Figure 4. Multi-round molecular phenotyping of intact tissue

a, First round. Rendering of 1-mm-thick Thy1–eYFP block immunostained for tyrosine hydroxylase in non-sectioned form. ETC-cleared (1 day) and immunostained (6 days). Scale bar, 500 µm (Supplementary Video 10). b, Antibodies eluted from block in a (4% SDS, 60 °C for 0.5 days). Tyrosine hydroxylase signal was removed and eYFP fluorescence retained (Supplementary Video 11). c, Second round. Three-dimensional rendering of same block now immunostained for parvalbumin (red), glial fribrillary acidic protein (GFAP) (blue) and DAPI (white) (Supplementary Video 12). d–f, Maximum projections of 100 µm volume of yellow-boxed regions in a, b and c, respectively. eYFP-positive neurons preserved. cp, cerebral peduncle; SNR, substantia nigra. Scale bar, 100 µm. g, Optical section of white/dotted-box region in c showing DAPI. CA, cornu ammonis; DG, dentate gyrus. Scale bar, 100 µm. h, i, Tyrosine hydroxylase channel of white box regions in a (h) and j (i). Tyrosine hydroxylase antigenicity preserved through multiple elutions. Scale bar, 100 µm. j, Third round. Block in a–c immunostained for tyrosine hydroxylase (red) and choline acetyltransferase (ChAT) (blue) (Supplementary Video 13). k, Three-dimensional view of hippocampus in c showing eYFP-expressing neurons (green), parvalbumin-positive neurons (red) and GFAP (blue). Alv, alveus. Scale bar, 200 µm (Supplementary Video 14).
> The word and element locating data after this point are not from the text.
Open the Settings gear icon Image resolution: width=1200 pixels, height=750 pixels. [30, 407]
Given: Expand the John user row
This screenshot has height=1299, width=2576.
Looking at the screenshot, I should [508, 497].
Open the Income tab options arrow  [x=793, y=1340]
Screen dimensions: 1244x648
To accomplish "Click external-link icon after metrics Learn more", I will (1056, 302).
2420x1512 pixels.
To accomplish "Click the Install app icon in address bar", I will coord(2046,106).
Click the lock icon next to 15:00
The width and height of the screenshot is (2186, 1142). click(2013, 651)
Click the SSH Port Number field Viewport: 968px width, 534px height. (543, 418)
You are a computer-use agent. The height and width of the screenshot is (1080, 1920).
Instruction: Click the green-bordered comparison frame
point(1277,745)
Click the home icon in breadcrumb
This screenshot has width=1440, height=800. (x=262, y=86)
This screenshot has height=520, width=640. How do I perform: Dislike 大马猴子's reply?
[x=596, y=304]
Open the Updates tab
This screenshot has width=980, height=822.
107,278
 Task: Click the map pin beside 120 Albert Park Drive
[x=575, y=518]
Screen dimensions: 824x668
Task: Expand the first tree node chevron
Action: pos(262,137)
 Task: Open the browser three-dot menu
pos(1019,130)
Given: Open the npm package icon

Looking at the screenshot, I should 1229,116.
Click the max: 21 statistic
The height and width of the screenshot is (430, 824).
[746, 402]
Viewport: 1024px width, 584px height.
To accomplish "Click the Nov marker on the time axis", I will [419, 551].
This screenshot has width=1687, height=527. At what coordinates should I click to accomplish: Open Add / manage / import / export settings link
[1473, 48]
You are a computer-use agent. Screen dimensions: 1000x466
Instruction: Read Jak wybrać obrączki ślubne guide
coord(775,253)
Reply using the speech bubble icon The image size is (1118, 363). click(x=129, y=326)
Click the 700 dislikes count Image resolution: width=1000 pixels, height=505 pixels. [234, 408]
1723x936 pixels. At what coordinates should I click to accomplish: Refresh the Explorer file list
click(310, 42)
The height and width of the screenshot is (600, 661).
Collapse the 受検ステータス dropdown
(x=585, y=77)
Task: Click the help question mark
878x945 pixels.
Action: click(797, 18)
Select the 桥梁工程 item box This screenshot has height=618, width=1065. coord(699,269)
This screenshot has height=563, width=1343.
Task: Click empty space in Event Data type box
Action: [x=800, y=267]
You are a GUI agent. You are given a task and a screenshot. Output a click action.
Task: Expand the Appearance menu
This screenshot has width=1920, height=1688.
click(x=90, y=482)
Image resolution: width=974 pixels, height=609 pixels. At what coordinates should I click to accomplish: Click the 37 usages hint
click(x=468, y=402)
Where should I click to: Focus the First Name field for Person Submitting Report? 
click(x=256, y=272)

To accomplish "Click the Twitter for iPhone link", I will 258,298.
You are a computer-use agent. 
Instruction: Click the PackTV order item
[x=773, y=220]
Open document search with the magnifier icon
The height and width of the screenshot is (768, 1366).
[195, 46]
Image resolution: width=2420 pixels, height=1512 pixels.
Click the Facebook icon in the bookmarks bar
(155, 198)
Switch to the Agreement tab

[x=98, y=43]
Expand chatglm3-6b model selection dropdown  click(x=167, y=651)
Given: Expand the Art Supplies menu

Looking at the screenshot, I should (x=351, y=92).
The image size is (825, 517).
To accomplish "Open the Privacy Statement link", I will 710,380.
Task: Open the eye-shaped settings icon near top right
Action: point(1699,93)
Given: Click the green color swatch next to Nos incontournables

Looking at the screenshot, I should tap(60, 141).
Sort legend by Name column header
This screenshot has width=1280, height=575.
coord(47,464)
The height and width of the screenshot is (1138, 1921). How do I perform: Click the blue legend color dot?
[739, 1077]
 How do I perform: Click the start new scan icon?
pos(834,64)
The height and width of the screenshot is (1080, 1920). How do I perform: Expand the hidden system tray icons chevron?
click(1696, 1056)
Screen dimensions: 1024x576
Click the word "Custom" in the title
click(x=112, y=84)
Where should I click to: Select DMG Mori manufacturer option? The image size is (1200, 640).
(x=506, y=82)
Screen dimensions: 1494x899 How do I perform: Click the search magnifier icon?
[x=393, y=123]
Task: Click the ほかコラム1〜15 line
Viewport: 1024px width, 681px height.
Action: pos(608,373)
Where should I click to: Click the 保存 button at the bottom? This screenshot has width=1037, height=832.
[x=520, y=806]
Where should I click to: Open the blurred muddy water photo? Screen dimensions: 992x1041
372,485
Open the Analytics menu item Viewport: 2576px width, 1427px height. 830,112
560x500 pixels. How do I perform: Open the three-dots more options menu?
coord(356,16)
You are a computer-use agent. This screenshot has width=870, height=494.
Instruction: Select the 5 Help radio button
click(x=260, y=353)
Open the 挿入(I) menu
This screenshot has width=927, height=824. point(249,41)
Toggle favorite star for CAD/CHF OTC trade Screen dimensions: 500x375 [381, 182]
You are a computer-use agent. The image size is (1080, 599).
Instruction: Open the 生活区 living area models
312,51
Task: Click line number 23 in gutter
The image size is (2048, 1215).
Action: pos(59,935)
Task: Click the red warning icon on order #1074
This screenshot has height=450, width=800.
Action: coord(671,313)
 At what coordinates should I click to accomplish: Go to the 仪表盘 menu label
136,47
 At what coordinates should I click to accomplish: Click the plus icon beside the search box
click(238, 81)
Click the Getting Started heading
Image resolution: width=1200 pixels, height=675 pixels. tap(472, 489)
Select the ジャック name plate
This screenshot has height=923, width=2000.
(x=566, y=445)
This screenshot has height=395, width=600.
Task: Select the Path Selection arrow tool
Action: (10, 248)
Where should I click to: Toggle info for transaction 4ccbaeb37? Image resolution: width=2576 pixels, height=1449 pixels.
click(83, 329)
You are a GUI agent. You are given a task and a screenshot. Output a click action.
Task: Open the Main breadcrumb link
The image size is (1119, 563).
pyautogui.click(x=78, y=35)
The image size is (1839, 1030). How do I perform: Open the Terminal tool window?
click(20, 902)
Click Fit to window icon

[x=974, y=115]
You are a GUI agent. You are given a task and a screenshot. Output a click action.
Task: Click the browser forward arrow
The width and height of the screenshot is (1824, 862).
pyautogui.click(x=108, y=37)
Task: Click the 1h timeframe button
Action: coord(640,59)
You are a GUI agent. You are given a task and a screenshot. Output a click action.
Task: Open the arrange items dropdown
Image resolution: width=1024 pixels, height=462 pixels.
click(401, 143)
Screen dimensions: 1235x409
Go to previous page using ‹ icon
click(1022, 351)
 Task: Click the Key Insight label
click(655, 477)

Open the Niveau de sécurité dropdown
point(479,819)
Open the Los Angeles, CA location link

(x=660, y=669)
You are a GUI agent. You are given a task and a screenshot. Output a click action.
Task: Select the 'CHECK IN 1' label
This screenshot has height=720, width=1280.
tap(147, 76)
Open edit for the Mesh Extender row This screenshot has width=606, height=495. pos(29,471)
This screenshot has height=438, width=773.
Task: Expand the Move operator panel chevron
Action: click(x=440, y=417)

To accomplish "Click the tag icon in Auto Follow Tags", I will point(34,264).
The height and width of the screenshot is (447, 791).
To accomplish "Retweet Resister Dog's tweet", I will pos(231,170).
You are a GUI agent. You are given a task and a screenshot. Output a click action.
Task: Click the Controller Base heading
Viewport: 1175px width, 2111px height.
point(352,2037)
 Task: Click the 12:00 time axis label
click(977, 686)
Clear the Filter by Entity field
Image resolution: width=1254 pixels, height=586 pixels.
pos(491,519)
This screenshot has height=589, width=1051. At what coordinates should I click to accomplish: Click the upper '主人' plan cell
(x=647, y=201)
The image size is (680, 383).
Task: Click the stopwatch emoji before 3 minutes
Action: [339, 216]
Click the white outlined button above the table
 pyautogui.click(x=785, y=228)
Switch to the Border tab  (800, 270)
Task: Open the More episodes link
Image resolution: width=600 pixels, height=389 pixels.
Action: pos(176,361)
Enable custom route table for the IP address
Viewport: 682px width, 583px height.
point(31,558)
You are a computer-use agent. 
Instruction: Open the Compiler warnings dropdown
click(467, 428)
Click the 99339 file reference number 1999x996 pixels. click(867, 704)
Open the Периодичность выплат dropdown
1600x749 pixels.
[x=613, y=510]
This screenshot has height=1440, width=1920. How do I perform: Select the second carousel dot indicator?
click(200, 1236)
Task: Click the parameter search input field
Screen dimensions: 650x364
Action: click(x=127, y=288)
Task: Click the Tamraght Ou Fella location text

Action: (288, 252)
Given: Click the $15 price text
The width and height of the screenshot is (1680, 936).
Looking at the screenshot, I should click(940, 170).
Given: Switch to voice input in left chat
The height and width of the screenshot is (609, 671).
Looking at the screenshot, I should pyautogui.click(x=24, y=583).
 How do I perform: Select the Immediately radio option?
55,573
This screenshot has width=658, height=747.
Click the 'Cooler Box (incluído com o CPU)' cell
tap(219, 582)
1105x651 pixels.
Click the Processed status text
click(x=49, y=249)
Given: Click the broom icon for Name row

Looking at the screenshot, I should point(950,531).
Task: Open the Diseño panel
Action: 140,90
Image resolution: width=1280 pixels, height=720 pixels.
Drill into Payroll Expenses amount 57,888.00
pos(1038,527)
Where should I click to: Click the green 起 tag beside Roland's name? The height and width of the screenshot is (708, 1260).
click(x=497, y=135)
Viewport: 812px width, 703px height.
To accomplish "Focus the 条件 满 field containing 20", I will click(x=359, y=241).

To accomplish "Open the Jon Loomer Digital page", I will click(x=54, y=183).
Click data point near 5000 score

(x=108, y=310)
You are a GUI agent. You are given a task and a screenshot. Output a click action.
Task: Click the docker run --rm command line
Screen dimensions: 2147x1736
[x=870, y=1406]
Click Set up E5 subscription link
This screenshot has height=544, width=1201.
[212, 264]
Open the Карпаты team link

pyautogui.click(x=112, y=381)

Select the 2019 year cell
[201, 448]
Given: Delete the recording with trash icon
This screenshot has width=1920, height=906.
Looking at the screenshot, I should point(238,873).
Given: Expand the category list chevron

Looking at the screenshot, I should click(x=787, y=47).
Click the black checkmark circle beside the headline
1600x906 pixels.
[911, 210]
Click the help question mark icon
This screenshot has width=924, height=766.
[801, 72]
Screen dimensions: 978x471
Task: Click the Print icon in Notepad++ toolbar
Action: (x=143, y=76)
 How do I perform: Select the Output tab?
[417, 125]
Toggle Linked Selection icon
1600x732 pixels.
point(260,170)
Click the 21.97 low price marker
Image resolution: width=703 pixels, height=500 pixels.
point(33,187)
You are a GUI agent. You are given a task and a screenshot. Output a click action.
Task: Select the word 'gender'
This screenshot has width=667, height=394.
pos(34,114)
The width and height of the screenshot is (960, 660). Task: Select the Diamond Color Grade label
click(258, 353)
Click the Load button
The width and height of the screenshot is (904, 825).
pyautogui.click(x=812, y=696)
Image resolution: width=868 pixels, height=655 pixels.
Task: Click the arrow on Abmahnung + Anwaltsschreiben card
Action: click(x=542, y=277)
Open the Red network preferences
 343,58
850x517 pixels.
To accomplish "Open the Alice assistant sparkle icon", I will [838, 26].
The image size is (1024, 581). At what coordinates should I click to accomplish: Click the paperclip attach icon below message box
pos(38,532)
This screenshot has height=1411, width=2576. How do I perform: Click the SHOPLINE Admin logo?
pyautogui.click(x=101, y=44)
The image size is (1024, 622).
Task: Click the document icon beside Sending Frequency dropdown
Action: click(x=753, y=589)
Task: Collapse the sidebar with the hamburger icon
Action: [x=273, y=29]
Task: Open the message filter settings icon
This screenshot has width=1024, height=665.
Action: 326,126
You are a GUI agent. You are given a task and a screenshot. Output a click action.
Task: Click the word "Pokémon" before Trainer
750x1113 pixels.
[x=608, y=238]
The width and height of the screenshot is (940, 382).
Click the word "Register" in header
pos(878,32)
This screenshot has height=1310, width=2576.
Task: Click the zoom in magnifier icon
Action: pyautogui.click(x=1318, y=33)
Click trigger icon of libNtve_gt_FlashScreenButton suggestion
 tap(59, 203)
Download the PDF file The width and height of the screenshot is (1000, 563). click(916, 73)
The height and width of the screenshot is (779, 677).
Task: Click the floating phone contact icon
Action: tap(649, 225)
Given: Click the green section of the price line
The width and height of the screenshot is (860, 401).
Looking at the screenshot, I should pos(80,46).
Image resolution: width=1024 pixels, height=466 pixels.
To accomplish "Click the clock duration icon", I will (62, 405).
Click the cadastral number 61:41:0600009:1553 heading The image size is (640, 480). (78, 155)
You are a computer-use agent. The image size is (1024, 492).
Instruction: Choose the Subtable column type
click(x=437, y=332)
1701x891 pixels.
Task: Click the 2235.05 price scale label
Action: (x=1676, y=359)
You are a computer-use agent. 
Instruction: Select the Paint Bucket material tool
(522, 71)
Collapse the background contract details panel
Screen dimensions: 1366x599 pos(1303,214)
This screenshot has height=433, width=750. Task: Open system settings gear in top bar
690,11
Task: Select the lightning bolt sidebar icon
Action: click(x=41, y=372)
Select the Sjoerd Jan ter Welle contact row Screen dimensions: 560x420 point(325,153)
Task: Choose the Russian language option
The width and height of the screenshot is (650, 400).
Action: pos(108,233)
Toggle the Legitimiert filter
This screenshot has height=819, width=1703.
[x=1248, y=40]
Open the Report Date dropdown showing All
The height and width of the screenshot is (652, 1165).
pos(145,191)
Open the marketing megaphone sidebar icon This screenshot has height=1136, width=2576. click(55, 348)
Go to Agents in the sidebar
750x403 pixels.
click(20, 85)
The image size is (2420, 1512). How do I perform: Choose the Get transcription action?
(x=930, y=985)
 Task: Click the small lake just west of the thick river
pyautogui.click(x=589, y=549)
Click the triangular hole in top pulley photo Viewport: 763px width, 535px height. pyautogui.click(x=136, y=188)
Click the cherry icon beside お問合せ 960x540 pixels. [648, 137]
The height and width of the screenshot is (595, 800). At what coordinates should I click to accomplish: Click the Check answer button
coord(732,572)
Figure 5. Human brain structural/molecular phenotyping

Human BA10 500-µm-thick intact blocks clarified (1 day) and immunostained (3 days) (×25 water-immersion objective). a, Optical section: myelin basic protein (MBP) and parvalbumin staining. White arrowheads indicate membrane-localized myelin basic protein around parvalbumin-positive projections. Scale bar, 10 µm. b, Tyrosine hydroxylase and parvalbumin staining (maximum projection; 120 µm volume; step size, 0.5 µm). Scale bar, 50 µm. c, Optical section: neurofilament (NP) and GFAP. Scale bar, 20 µm. d, Somatostatin and parvalbumin staining (maximum projection; 63 µm volume; step size, 0.5 µm). Scale bar, 20 µm. e, Rendering of neurofilament-positive axonal fibres. Red, traced axon across volume. Scale bar, 500 µm. Inset: boxed region. Scale bar, 20 µm (Supplementary Video 15). f, Visualization of parvalbumin-positive neurons in the neocortex of autism case; layers identified as described in ref. 44. Scale bar, 500 µm (Supplementary Video 16). g, Yellow-boxed region in f showing parvalbumin-positive cell bodies and fibres in layers 4, 5 and 6. Three representative parvalbumin-positive interneurons in layer 6 with ladder-shaped hetero- or iso-neuronal connections were traced (green, purple, blue). Scale bar, 100 µm (Supplementary Video 17). h, Three-dimensional rendering of abnormal neurons in g; yellow arrowheads (1, 2) indicate ladder-shaped structures shown below in i and k. Scale bar, 80 µm. i, Zoomed-in maximum projection of 8 µm volume showing morphology of ladder-shaped structure formed by neurites from a single neuron. Scale bar, 10 µm. j, Tracing of structure in i. k, Maximum projection of 18 µmvolume showing ladder-shaped structure formed by neurites from two different neurons. Scale bar, 10 µm. l, Tracing of structure in k. m, Iso- and hetero-neuronal dendritic bridges per neuron. Neurons selected randomly and traced in software (Methods); dendritic bridges were manually counted. **P<0.05; error bars denote s.e.m. n=6 neurons for both superficial and deep layers of autism case and n=4 neurons for both superficial and deep layers of control case. n, Three-dimensional reconstruction of a neuron in layer 2 (superficial) of the autism case. Typical avoidance of iso-dendritic contact was observed.